Feeling shame, guilt, contrition, or sadness may not be pleasant but these emotions aren’t “toxic”. Shame, guilt and contrition help us learn from our mistakes and eventually move on. Sad thoughts allow us to appreciate the preciousness of what was lost and the preciousness of what is still here. Thoughts that amplify bad feelings aren’t necessarily dysfunctional – they may serve a useful purpose. Some unpleasant thoughts lead to breakthroughs; others become repetitive and reap diminishing returns. It’s not the quality of unpleasantness that counts; it’s the sense of whether the thought is valuable or useful in some way. We should be careful not to pre-judge a thought or emotional state just because it is unpleasant. Sometimes we have to bear with negative feelings and thoughts for a while. Sometimes dwelling feels right.
Of course, some of us are prone to unproductive rumination and so a heuristic to nip rumination in the bud may be useful, at least some times and for some topics. And using positive self-talk to counter habitual self-condemnation can also be a valid tool in the emotional regulation toolkit. If we're stuck, we need tools to become unstuck.

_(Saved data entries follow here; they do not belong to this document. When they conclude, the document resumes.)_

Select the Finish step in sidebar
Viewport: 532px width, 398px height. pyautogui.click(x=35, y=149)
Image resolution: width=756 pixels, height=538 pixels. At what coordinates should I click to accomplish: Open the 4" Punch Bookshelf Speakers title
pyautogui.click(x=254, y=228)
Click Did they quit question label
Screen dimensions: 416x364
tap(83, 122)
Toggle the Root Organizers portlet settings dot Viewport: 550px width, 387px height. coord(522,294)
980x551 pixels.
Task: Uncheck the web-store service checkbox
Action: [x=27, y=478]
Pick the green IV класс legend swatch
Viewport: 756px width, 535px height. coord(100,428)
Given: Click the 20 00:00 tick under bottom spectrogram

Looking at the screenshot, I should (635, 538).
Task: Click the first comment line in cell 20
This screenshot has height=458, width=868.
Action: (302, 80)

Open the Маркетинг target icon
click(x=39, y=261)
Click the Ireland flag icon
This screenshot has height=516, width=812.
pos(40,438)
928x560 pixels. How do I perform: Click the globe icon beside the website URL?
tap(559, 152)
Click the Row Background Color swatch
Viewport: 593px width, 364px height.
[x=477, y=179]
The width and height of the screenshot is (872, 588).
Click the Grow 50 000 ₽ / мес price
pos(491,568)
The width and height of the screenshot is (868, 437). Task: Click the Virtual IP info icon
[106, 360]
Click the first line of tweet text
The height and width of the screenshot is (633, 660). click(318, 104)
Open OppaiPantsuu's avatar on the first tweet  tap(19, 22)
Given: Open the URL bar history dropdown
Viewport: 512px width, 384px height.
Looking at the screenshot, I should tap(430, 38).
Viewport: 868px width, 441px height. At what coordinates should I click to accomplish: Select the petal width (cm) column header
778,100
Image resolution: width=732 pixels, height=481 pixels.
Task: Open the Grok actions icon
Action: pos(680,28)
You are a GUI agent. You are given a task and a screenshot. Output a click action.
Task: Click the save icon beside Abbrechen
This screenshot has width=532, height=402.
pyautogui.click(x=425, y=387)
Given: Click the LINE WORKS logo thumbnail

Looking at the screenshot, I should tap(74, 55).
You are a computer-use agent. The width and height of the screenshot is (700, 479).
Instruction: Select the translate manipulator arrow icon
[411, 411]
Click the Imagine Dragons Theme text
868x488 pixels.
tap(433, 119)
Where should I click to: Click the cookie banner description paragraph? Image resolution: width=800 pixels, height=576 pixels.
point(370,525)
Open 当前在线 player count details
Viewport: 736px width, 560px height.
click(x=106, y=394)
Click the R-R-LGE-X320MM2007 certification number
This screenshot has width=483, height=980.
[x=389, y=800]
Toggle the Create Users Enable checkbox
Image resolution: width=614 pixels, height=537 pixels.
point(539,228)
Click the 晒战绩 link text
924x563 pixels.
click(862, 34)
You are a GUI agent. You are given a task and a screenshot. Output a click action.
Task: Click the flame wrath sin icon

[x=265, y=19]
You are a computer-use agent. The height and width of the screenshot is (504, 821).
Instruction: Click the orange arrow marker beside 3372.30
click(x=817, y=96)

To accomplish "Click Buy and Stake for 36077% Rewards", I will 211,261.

But that's a different thing altogether from consideringnegative emotions in general as "toxic". Or, worse, avoiding people going through spells of unhappiness because their presence is "toxic". This vigilance against "negativity" reminds me of the Victorians - except it's not sexuality the New Victorians are suppressing, it's their feelings. And just as the old Victorians shunned the "sexually degenerate", the New Victorians shun the unsmiling.